If the conflict escalates further, there is a big chance of "reactive devaluation" on proposals from the out-group.
Reducing aggression and conflict can be achieved by promoting non-aggression-related norms, minimizing or removing cues that promote aggression, and promoting careful interpretation of (and identification with) others.
Achieving a solution through negotiation requires mutual understanding and trust. If the discussion is not productive, for example due to cultural differences, a third party can be called in.
Conflict resolution can also be promoted by having groups work together in achieving "superordinate" goals.
Under the right circumstances, conflict can be reduced through collaborative inter-group interaction.
Behavior that is meant to help someone else can take different forms (for example help, but also cooperation).
Prosocial behavior has multiple motives, such as altruism or selfishness.
Providing help is mainly dependent on the extent to which the nurse sees the other person as needing help (the help is needed) and / or earning help.
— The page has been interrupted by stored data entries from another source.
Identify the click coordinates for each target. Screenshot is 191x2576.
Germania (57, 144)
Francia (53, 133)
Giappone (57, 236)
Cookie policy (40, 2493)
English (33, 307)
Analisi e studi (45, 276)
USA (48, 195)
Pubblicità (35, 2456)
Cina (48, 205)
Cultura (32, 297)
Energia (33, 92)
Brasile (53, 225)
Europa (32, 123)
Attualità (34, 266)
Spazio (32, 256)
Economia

In the latter, people are more likely to help people who are not responsible for their own suffering, and who therefore deserve the help.
The skill and motivation to pay attention to someone's needs influences the perception of whether the help is needed.
Sometimes people help because social norms or the behavior of others makes them think that helping is the right thing to do. However, the presence of other potential helpers can lead to a diffusion of responsibility. While some standards counteract help behavior, other norms, such as the standard of social responsibility, are pro-support behavior.
Evolutionary principles suggest that some forms of assistive behavior, such as reciprocal support behavior or helping their own offspring, are naturally selected because they increase the chance of survival. In humans, however, there are cognitive and social processes that influence such biological drives.
Help behavior can be promoted when the helper perceives potential rewards, but can also be depressed when there are risks or costs associated with the assistance behavior. Such rewards and risks can also be emotional in nature.
Two theories that go deeper into the why (people show support behavior) are the "negative-state relief" model and the "empathy-altruism" model.